Series: Elm Creek Quilts #4
Published by Plume on January 1, 2002
Genres: Historical Fiction
Pages: 336
Format: Hardcover
Source: Library
Buy on Amazon, Buy on Bookshop
This post contains affiliate links you can use to purchase the book. If you buy the book using that link, I will receive a small commission from the sale.
Goodreads
After learning of her family’s ties to the slaveholding South, Sylvia Compson scours her attic for clues and discovers a window into the world of her the memoir of her great-grandfather’s spinster sister, Gerda Bergstrom. Gerda’s memoir chronicles the founding of Elm Creek Manor and the tumultuous years when Hans, Anneke, and Gerda Bergstrom sheltered fugitive slaves within its walls, using quilts as a signal of sanctuary. But little did the staunchly abolitionist Gerda know that a traitor was among them, placing the Bergstroms in grave danger and leading to family discord, betrayal, and a secret held for generations.

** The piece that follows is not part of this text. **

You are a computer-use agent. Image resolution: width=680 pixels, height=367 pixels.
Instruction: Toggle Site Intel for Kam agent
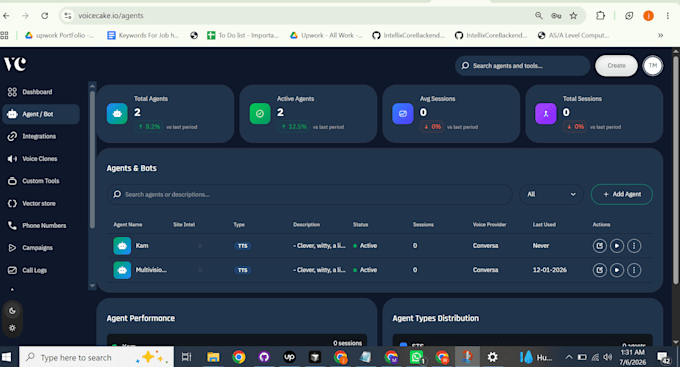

With the help of the Elm Creek Quilters and clues hidden within antique quilts discovered in the manor’s attic, Sylvia stitches together the pieces of her past and decodes the true nature of the Bergstrom legacy.
There is debate about whether quilts were used as signals on the Underground Railroad. There is not a great deal of evidence to support the theory that quilts served as signals to those escaping slavery, but I think many people want it to be true because it makes a compelling story. One argument people who believe in this theory often use is that evidence doesn’t exist because the quilts were secret signals. I’m not sure that argument holds much water. Jennifer Chiaverini acknowledges this lack of evidence in her book and even has one of her characters, a quilt historian, make the skeptic’s argument. However, in this novel, she imagines that at least a couple of houses in Pennsylvania used quilts to signal that their homes were stations on the Underground Railroad.
Sylvia Bergstrom Compson, the main protagonist of the Elm Creek Quilts novels, uncovers a journal in her attic. Gerda, her great-grandfather’s sister, wrote the journal, and it details the role the Bergstrom family played as stationmasters on the Underground Railroad and their experiences with one particular woman who escaped enslavement. The book alternates between past and present as Sylvia reads Gerda’s journal. If Gerda’s journal is not very realistic for the time, I can forgive it because the story is captivating and touches on several interests of mine: reading, writing, quilting, and family history. This particular volume in the series is light on descriptions of Elm Creek Quilts’ quilt camp and the other quilters, focusing instead on Sylvia and her discovery. It’s not too hard to believe Sylvia would find a journal and quilts in her attic, given the age and prominence of her house.
I enjoyed this one a great deal. It’s rare for series to continue to be this good as they continue, but I’d say this is one of those rare series.